The following types of variables are used:

Primary variables
(keyvars, kv)
are the most important variables for data quality checks. They receive the most detailed coverage with a single page dedicated to each variable which focusses on graphical displays. It is useful to include variables frequently used in scientific analyses. Which variables to treat as primary variables really depends on the scientific interest.
Secondary variables (minorvars, mv) are less important variables for data quality checking. They receive a more superficial coverage in tables. The idea is to provide an overview without spending much additional space in the report. Yet, data quality related insights may be systematically missed if they cannot be assessed with data quality indicators.
Process variables (procesvars, pv) …are variables related to the process of the assessment to be checked. These may be examination times, ambient conditions, among others. They commonly receive the same treatment as primary variables.
controlvariables (controlvars, cv) …are variables to adjust for in regression analyses, for example when calculating ICCs. Other, they commonly receive the same treatment as secondary variables.
Observervars …are cluster variables defined by observers. They are used to compute observer related graphics and statistics like ICC.
Devicevars Are cluster variables defined by devices. They are used to compute device related graphics and statistics like ICC.
Centervars Are cluster variables defined by centers. They are used to compute center related graphics and statistics like ICC.
Timevars The time variable should name the date time variable which ideally identifies the beginning of an examination.
idvars …are ID variables which may be used to merge datasets and to check for duplicates.
casemissvars Name of variables which indicate missing units at different levels of the study.

Selecting variables

To create meaningful reports an adequate selection of variables is indispensable. This is done according to the above defined variable categories:

keyvars, minorvars, processvars, controlvars, observervars, devicevars, centervars, timevars, idvars, segmentmissvars, and unitmissvars.

Some things need to be kept in mind:

  • NOT mentioning `keyvars’ leads to a use of ALL variables as key variables unless they have been assigned to another variable category. This means, for example, if no other variable type has been specified, all variables will be treated as key variables, if nothing is specified. The logic behind this is that not specifying at least one variable of primary interest would result in a useless report.

  • Stata 15 cannot create more than 500 tables. This limits the number of variables within one report, when producing single variable output. In this case, normally three tables are produced per variable plus additional overview tables, resulting in recommendable variable lists of 100 or less. This limit is irrelevant or the overview reports.

  • Variables should be numeric. However, if a string variable is encountered, an attempt is made to convert it to numeric and the converted variable is used as such if the attempt is successful.

  • One variable is only to be named once in one category.

  • There are automated checks for duplicate entries. Some category are “weaker” than others to avoid conflicts, if a variable is mentioned in more than one category. This leads to a deletion of identical variables, which have been assigned to more than one category from the weaker category. The “weakness hierarchy” in case of double mentioning of a variables is

    1. `idvars'

    2. `unitmissvars’

    3. `segmentmissvars’

    4. `timevars'

    5. `observervars'

    6. `devicevars'

    7. `centervars'

    8. `processvars’

    9. `keyvars’

    10. `controlvars'

    11. `minorvars’

Example: The variable “observer” has been included in the variable list `observervars' and `keyvars’. Because `keyvars’ is weaker than `observervars' it is deleted from the `keyvars’ list.
++++++++++++++++++++
The variable-selection excerpt recommends variable lists of 100 or fewer for single variable output. Using the excerpt, explain in one to three sentences why.

# [GIVEN INFORMATION]
++++++++++++++++++++
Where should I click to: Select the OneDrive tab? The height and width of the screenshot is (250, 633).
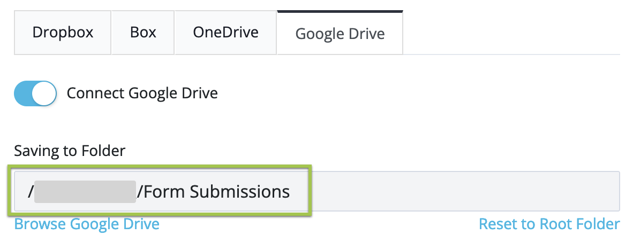click(x=225, y=33)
++++++++++++++++++++
# [EXERCISE RESULT]
Stata 15 cannot create more than 500 tables, which limits how many variables one report can hold. For single variable output, about three tables are normally produced per variable, plus additional overview tables, so lists of 100 or fewer variables are recommended.